Slovenia does not have a specific objective for electricity consumption, but the objective can nevertheless be defined within the framework of the following targets:
- 9 % final energy savings by 2016;
- a 1.9 % average annual growth of electricity consumption in the 2000-2010 period;
- a 33.6 % share of renewable energy sources in electricity production by 2010.


The trend in final electricity consumption by sector provides a broad indication of progress made in reducing electricity consumption. Electricity consumption or the growth in electricity consumption can be reduced by using more efficient devices or by reducing the demand for electricity (e.g. turning off lights, turning off standby power to devices that are unused etc.)

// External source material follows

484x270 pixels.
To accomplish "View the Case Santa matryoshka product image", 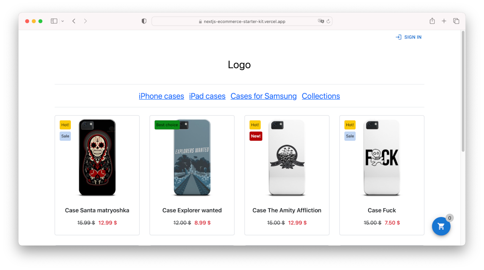I will point(97,158).
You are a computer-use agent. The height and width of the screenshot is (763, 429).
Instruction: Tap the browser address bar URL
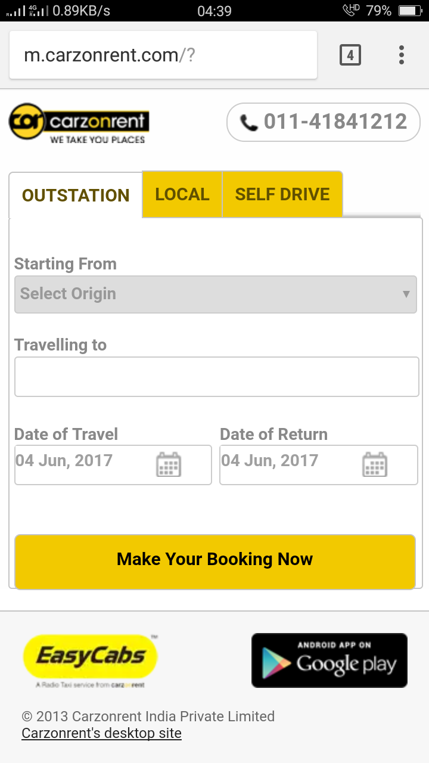coord(110,55)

Electricity consumption on its own does not cause environmental pressures. Strong environmental pressure is however caused by electricity production, whereby the level of these pressures depends on the method of production and the fuels used. The efficiency of production depends also on the fuel used for electricity generation and the age of the device. New thermal power plants with gas turbines that operate in a combined cycle for example have a 60 % utilisation efficiency while new coal-fired thermal power plants between 40 % and 50 % (see EN13 – Efficiency of Electricity Production). The efficiency of electricity production is additionally reduced by own use of electricity in production and transmission and distribution losses. Boilers for domestic hot water or water used for heating have a utilisation efficiency of over 90 %. This is why the switch from other end-use energy types towards electricity increases environmental pressures.

In 2008, electricity consumption amounted to 12,726 GWh, which is 4 % less than the year before. The largest share pertains to manufacturing and construction (49 %), households (25 %) and other use (24 %). 2 % of total electricity consumption pertains to transport (for the operation of trains and ski lifts or cable cars). In 2008, electricity contributed slightly less than 21 % to final energy consumption, which is an almost identical percentage to that in the year 2000.

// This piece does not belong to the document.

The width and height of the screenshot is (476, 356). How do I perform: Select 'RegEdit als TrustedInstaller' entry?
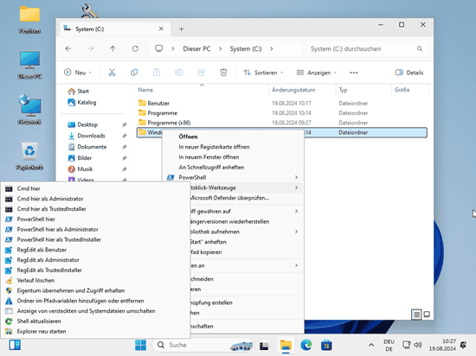[49, 270]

In 2008, total electricity consumption was 46 % higher than in 1992 and 21 % higher than in the year 2000. In 2007, the lowest annual growth since 1996 was recorded (0.7 %) and the reduction in 2008 was the first throughout the entire observed period.

As regards electricity consumption by sector in the 1992-2008 period, the largest growth was noted in other use (105 %) followed by manufacturing and construction (34 %), transport (33 %) and households (32 %).

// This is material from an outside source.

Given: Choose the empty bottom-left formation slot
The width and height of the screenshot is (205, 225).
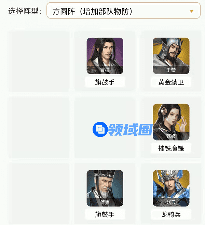Looking at the screenshot, I should 39,194.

On the one hand, electricity consumption in the other use sector grew due to changes in the method of data collection, as this item is calculated as the difference between total electricity consumption in Slovenia (excluding own use of power plants and losses) and consumption in manufacturing and construction, transport and household sectors and changes in the tariff group (Merše, 2005). On the other hand, this growth is also due to the growth of the sector itself (in 2008, real added value was 94 % higher than in 1992). In 2008, consumption increased by slightly less than 21 %. A similar increase was recorded also in 2002, whereby in 2003, consumption decreased by 23 %.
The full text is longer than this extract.